Con su rostro inhumano convertido en una máscara de hielo y miedo, el elemental inició una loca espiral que lo convirtió en hilachas de aire frío cada vez más pequeñas hasta que acabó desapareciendo.

Mangas Verdes, que se encontraba muy por debajo de él, vio cómo el hechicero se daba la vuelta para pasar nuevamente al ataque. Pero su brazo derecho estaba flácido y colgaba junto a su costado señalando el suelo, con la mano todavía sujetando la piedra.

—La Piedra del Poder de Urza, encontrada de nuevo —jadeo la voz enronquecida de la anciana Chaney junto a ella—. Me preguntaba dónde había ido a parar... Pero no es lo suficientemente fuerte para utilizarla. ¿Ves cómo le cuelga el brazo? Demasiados hechizos, y le robará la vida sorbiéndosela del corazón. Dudo que esté tan deseoso de ganar a cualquier precio.

Y el hechicero se limitó a usar una mano para conjurar. Rakel detuvo a sus tropas exultantes en el valle que se extendía debajo de él e impidió que persiguieran a los demonios en retirada, llegando al extremo de poner la zancadilla a un par de soldados para atraer su atención. Gritando y ordenando nuevos toques de trompeta, Rakel volvió a formar el círculo alrededor del campamento. Después fue corriendo de un capitán a otro, lanzando elogios aquí y advertencias para reforzar la formación allá. Luego se volvió hacia los seguidores del campamento y su voz áspera y cada vez más ronca les dijo que habían hecho muy bien su labor, pero que debían alimentar las hogueras para que pudieran tener más luz. La batalla todavía no había terminado.
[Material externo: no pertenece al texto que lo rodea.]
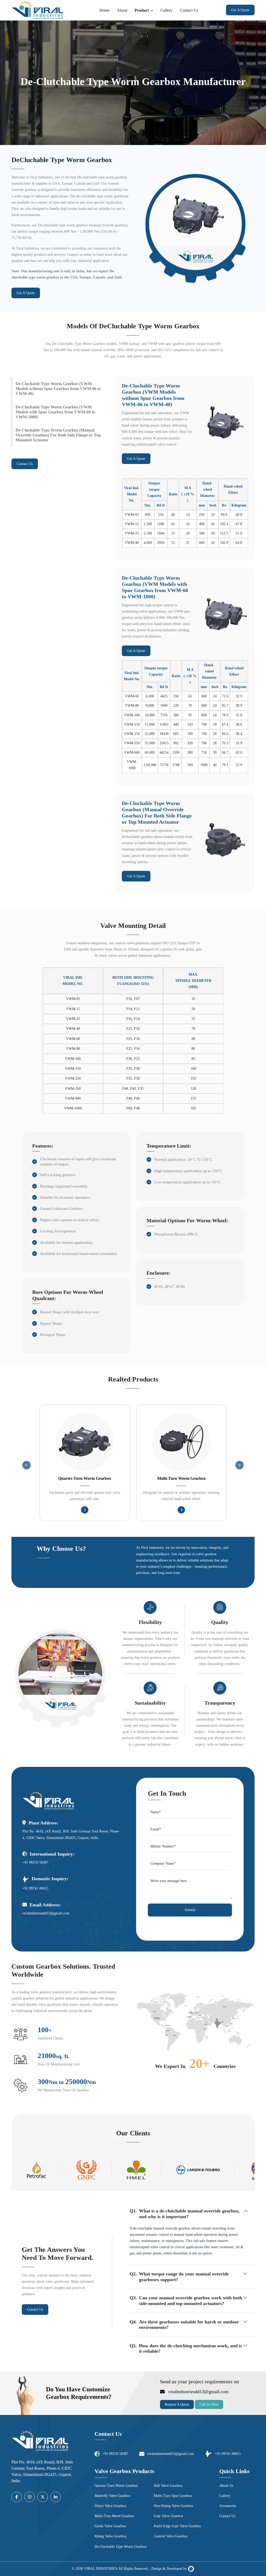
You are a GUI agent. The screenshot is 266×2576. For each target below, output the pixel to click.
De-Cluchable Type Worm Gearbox (121, 2547)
Gaviota la seguía de un lado a otro, sintiéndose inútil.

Cuando un hombre gritó, los dos se volvieron al mismo tiempo.

Mangas Verdes fue la primera en sentir el frío y oler la podredumbre recién salida de la tumba. Después los vio.

Emergiendo de la oscuridad con paso tambaleante llegaba una hilera de zombis. Gaviota ya había visto antes criaturas similares en el bosque quemado. Eran criaturas horribles e infortunadas a las que se les había arrebatado su muerte, recién arrancadas de sus tumbas. La mayoría llevaban los sudarios con los que habían sido enterrados, pero muchos iban desnudos. Algunos estaban enteros, cuerpos muertos de un horrible gris pálido, pero a muchos les faltaban miembros, grandes trozos de piel o incluso la cabeza. Los zombis avanzaban lentamente, tropezando unos con otros, y seguían adelante, muertos y sin mente, seres del más indecible horror y la más abyecta piedad.